This Is Witchcraft: That Which Cannot Be Named

This Is Witchcraft: That Which Cannot Be Named July 23, 2018

Something Worth Witching For.

To attempt to define witchcraft is like trying to capture smoke or bottle moonlight.  It is constantly changing, shifting and evading definition.  Just when we think we have captured its essence another veil is lifted only to reveal a deeper mystery.  The answer to this question will never suffice to capture what witchcraft is in its entirety.  Any verbal or written definition will be superficial; a finite container attempting to contextualize something infinite.  Even the most eloquent descriptions of the art of witchcraft leave something to be desired.  Human language, especially English, does not have the nuance to capture something that can only be experienced.

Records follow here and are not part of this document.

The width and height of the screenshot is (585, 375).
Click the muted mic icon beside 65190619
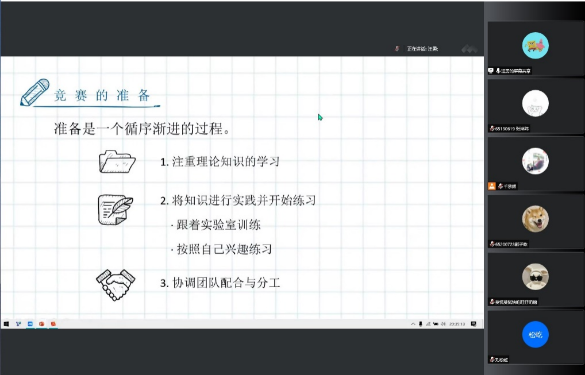pos(492,129)
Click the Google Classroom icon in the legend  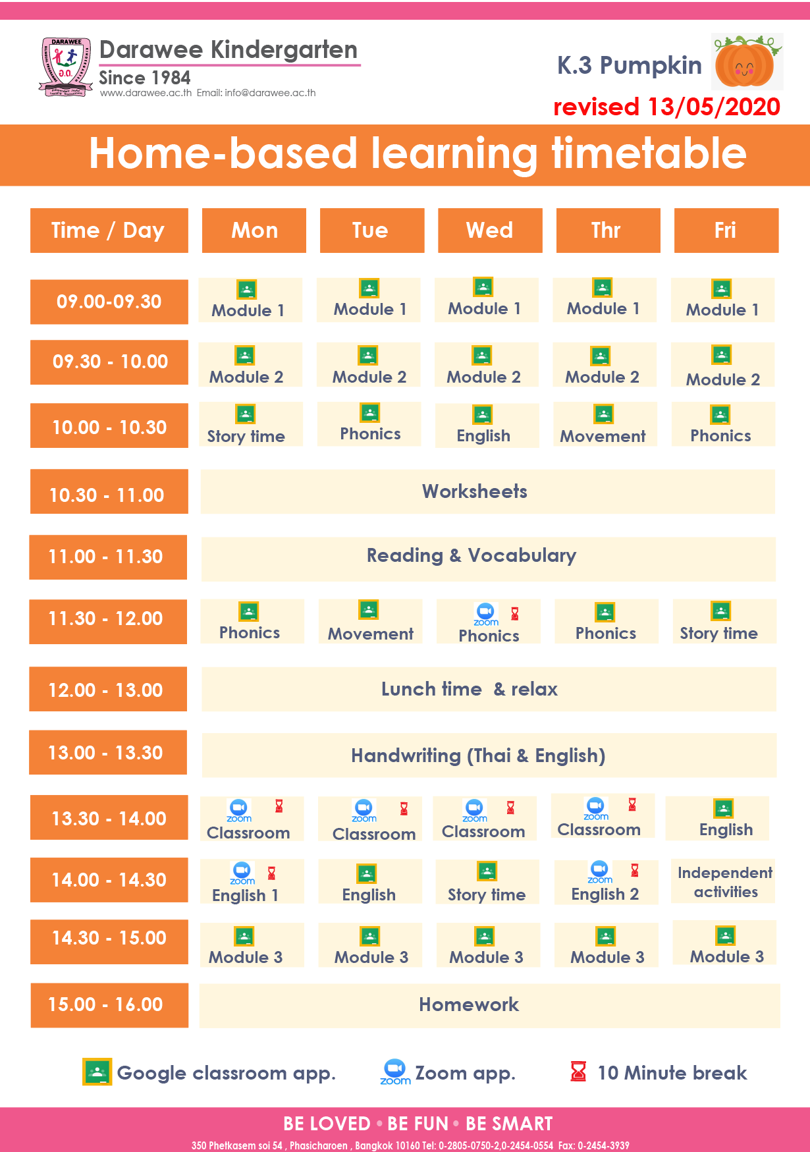[97, 1072]
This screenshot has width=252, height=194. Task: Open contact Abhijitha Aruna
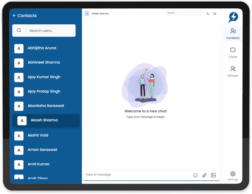click(x=42, y=48)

Witchcraft is something that we just know deep inside ourselves.  When we see something fantastic, terrific and breathtaking; there is that moment when the world is illuminated with magic and something primal within us says “yes, this is it.”  Some people spend their lifetimes searching for this affirmation.  This moment that confirms that all the study and practice was worth something, that that which was sought is finally found.  For those who are lucky enough, it is this type of experience that finds them and leads them to witchcraft in the first place.  For others it is a sense of knowing that there is something more out there, something waiting to be found and to be understood that drives this spiritual pursuit.  Witchcraft is nothing if not spiritual.  It may not be religion as the modern world knows it, but its connection with the spirit world is undeniable.  The belief of those who practice it is undeniable.

It comes from a time before the indoctrinated religions of human history, a time when a relationship with the spirit world was so tightly woven into daily life that the two were indistinguishable.  It was about survival.

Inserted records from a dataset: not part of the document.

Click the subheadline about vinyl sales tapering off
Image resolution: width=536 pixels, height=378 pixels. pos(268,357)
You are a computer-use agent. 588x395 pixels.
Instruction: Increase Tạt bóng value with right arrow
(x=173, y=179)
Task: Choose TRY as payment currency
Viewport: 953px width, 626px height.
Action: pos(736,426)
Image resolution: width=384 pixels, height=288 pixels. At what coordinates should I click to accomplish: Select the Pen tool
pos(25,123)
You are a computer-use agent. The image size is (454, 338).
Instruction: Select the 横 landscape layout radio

“White magic is poetry, black magic is anything that works.” Victor Anderson, Grandmaster of the Faerie Tradition

Black Sorcerer by Estremo. Shuttershock. Free License Images.

Re-Conceptualizing Magic and Witchcraft

There are numerous types of magic in the world; each culture having its own collection of legends, lore and ideas about what magic is.  Even in antiquity when magic was practiced widely and openly there existed something else.  Something different and dangerous that existed on the periphery.  It wasn’t focused on petitioning the gods of the royal pantheons, and eventually was distinguished from acceptable forms of magic being made illegal.  It was something foreign and not understood by the dominant culture.  Legends of witches in distant lands pervaded ancient cultures.

The Renaissance and Romantic periods brought back an interest in the gods of the classical world and the study of natural magic, astrology and alchemy.  These practices were by many considered an acceptable scientific approach to understanding nature.  When looking back to history one finds subtle differences to the multitude of magical practices in existence.  There were distinct characterizations and categories of distinct practices that did not fall under the same umbrella.  Something that has been lost to modern magical society.

Witchcraft is the art of using magic like a Witch would use magic.

Witchcraft is the art of fashioning a magical practice according to the inner currents of an individual’s spirit.  Magic is easily definable and there are a plethora of practices one can choose from to do so; to create change in accordance with will.  Witchcraft is more ambiguous, something always just out of reach that draws one further into the shadows.  Witchcraft is not so much about what one does as it is something that lives inside of us.  It is not the collection of spells one has, the tools they use or the traditions they keep.  When it is there it is undeniable.  As it draws us closer to the spirit world it comes alive, becoming electrified.  When it is among the mundane and its inhabitants it yearns to return to the other.

While a witch can utilize any of the magical systems and practices available to them; they are only tools and do not define us or what we do.  Witchcraft is the innate ability to work with these tools and discover new ways of wielding them.  One who calls themselves a witch for the sake of a title is like a painter calling themselves an artist.  Some of the world’s greatest artists were not recognized as such until after leaving this world with only their work to speak for them.  The word witch evokes more power and mystery when it is whispered by others behind closed doors, not exclaimed to the world by a would-be bearer of a title.

Witchcraft is resilience, it is survival in the face of adversity.  The spirits of witchcraft are fierce and independent.  They are not jealous gods and do not require the smoke from our offerings or the prayers from our altars.  They are the elder spirits of nature; the wind, the storm and the night sky.  As old as the stars, they are watchers that exist of their own accord.  They want us to be as they are, physical agents of their vastness.  They are the strange, the dark and the unnamed. And as such they will not be tamed.  This is witchcraft.